Citez ces lignes à l'identique, sans rien y changer.

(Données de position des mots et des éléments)
***

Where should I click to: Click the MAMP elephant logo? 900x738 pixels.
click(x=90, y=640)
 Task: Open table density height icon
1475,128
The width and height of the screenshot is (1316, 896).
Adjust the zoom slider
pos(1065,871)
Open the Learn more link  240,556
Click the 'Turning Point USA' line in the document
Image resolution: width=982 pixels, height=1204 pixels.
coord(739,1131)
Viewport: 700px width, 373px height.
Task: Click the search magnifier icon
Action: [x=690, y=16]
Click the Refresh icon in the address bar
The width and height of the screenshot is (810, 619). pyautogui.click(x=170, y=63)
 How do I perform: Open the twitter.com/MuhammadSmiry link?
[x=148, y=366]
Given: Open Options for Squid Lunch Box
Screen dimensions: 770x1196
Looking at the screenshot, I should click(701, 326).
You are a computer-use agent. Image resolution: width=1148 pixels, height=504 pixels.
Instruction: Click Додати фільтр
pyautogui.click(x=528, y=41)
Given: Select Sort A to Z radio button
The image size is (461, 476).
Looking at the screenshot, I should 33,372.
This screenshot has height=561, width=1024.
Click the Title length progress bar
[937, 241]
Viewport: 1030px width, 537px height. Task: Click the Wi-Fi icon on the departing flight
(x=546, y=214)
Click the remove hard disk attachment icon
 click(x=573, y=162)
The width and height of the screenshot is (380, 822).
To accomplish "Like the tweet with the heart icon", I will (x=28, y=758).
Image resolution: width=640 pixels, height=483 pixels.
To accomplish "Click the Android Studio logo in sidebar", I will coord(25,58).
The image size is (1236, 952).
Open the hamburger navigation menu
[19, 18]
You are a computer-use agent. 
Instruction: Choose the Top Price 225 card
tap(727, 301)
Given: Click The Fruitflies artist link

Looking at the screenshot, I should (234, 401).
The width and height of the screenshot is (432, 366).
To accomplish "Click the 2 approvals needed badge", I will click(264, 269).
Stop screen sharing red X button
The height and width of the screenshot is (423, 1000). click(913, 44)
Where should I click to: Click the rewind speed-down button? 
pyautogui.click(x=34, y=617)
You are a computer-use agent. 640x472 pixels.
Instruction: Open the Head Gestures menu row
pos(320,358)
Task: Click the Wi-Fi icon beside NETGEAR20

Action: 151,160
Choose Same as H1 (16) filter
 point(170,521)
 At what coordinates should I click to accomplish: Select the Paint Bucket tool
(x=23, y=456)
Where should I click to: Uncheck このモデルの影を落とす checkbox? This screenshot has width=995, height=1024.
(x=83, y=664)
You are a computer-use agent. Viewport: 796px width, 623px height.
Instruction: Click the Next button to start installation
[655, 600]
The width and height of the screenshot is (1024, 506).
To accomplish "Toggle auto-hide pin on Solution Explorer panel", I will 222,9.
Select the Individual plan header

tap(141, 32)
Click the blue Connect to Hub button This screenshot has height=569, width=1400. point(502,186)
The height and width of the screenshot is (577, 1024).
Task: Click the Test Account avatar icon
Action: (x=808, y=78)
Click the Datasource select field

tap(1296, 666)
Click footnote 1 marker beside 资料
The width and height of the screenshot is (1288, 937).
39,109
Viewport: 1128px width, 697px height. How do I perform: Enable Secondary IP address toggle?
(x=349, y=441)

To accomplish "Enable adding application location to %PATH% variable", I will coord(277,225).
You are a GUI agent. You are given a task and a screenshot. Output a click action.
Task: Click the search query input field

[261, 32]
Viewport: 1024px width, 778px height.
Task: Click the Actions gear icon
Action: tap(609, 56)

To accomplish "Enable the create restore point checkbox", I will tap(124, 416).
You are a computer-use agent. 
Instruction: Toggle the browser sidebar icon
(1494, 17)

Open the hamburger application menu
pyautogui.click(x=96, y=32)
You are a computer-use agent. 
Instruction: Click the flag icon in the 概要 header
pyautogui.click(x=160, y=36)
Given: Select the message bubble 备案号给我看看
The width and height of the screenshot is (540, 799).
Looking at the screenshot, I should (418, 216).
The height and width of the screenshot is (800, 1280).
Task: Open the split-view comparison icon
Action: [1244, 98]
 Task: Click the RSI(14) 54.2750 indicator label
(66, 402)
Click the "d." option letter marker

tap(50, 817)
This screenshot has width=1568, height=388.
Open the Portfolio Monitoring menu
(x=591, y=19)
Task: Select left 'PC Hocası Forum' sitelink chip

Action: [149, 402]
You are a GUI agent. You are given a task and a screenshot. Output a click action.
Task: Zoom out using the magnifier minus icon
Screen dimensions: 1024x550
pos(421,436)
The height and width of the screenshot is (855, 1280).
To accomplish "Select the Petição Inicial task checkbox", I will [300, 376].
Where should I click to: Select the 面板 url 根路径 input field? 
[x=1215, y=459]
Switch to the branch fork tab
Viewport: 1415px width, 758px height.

***

● **CORRIGÉ**:
Where should I click to: Click the MAMP elephant logo? 900x738 pixels.
click(x=90, y=640)
 Task: Open table density height icon
1475,128
The width and height of the screenshot is (1316, 896).
Adjust the zoom slider
pos(1065,871)
Open the Learn more link  240,556
Click the 'Turning Point USA' line in the document
Image resolution: width=982 pixels, height=1204 pixels.
coord(739,1131)
Viewport: 700px width, 373px height.
Task: Click the search magnifier icon
Action: [x=690, y=16]
Click the Refresh icon in the address bar
The width and height of the screenshot is (810, 619). pyautogui.click(x=170, y=63)
 How do I perform: Open the twitter.com/MuhammadSmiry link?
[x=148, y=366]
Given: Open Options for Squid Lunch Box
Screen dimensions: 770x1196
Looking at the screenshot, I should click(701, 326).
You are a computer-use agent. Image resolution: width=1148 pixels, height=504 pixels.
Instruction: Click Додати фільтр
pyautogui.click(x=528, y=41)
Given: Select Sort A to Z radio button
The image size is (461, 476).
Looking at the screenshot, I should 33,372.
This screenshot has height=561, width=1024.
Click the Title length progress bar
[937, 241]
Viewport: 1030px width, 537px height. Task: Click the Wi-Fi icon on the departing flight
(x=546, y=214)
Click the remove hard disk attachment icon
 click(x=573, y=162)
The width and height of the screenshot is (380, 822).
To accomplish "Like the tweet with the heart icon", I will (x=28, y=758).
Image resolution: width=640 pixels, height=483 pixels.
To accomplish "Click the Android Studio logo in sidebar", I will coord(25,58).
The image size is (1236, 952).
Open the hamburger navigation menu
[19, 18]
You are a computer-use agent. 
Instruction: Choose the Top Price 225 card
tap(727, 301)
Given: Click The Fruitflies artist link

Looking at the screenshot, I should (234, 401).
The width and height of the screenshot is (432, 366).
To accomplish "Click the 2 approvals needed badge", I will click(264, 269).
Stop screen sharing red X button
The height and width of the screenshot is (423, 1000). click(913, 44)
Where should I click to: Click the rewind speed-down button? 
pyautogui.click(x=34, y=617)
You are a computer-use agent. 640x472 pixels.
Instruction: Open the Head Gestures menu row
pos(320,358)
Task: Click the Wi-Fi icon beside NETGEAR20

Action: 151,160
Choose Same as H1 (16) filter
 point(170,521)
 At what coordinates should I click to accomplish: Select the Paint Bucket tool
(x=23, y=456)
Where should I click to: Uncheck このモデルの影を落とす checkbox? This screenshot has width=995, height=1024.
(x=83, y=664)
You are a computer-use agent. Viewport: 796px width, 623px height.
Instruction: Click the Next button to start installation
[655, 600]
The width and height of the screenshot is (1024, 506).
To accomplish "Toggle auto-hide pin on Solution Explorer panel", I will 222,9.
Select the Individual plan header

tap(141, 32)
Click the blue Connect to Hub button This screenshot has height=569, width=1400. point(502,186)
The height and width of the screenshot is (577, 1024).
Task: Click the Test Account avatar icon
Action: (x=808, y=78)
Click the Datasource select field

tap(1296, 666)
Click footnote 1 marker beside 资料
The width and height of the screenshot is (1288, 937).
39,109
Viewport: 1128px width, 697px height. How do I perform: Enable Secondary IP address toggle?
(x=349, y=441)

To accomplish "Enable adding application location to %PATH% variable", I will coord(277,225).
You are a GUI agent. You are given a task and a screenshot. Output a click action.
Task: Click the search query input field

[261, 32]
Viewport: 1024px width, 778px height.
Task: Click the Actions gear icon
Action: tap(609, 56)

To accomplish "Enable the create restore point checkbox", I will tap(124, 416).
You are a computer-use agent. 
Instruction: Toggle the browser sidebar icon
(1494, 17)

Open the hamburger application menu
pyautogui.click(x=96, y=32)
You are a computer-use agent. 
Instruction: Click the flag icon in the 概要 header
pyautogui.click(x=160, y=36)
Given: Select the message bubble 备案号给我看看
The width and height of the screenshot is (540, 799).
Looking at the screenshot, I should (418, 216).
The height and width of the screenshot is (800, 1280).
Task: Open the split-view comparison icon
Action: [1244, 98]
 Task: Click the RSI(14) 54.2750 indicator label
(66, 402)
Click the "d." option letter marker

tap(50, 817)
This screenshot has width=1568, height=388.
Open the Portfolio Monitoring menu
(x=591, y=19)
Task: Select left 'PC Hocası Forum' sitelink chip

Action: [149, 402]
You are a GUI agent. You are given a task and a screenshot. Output a click action.
Task: Zoom out using the magnifier minus icon
Screen dimensions: 1024x550
pos(421,436)
The height and width of the screenshot is (855, 1280).
To accomplish "Select the Petição Inicial task checkbox", I will [300, 376].
Where should I click to: Select the 面板 url 根路径 input field? 
[x=1215, y=459]
Switch to the branch fork tab
Viewport: 1415px width, 758px height.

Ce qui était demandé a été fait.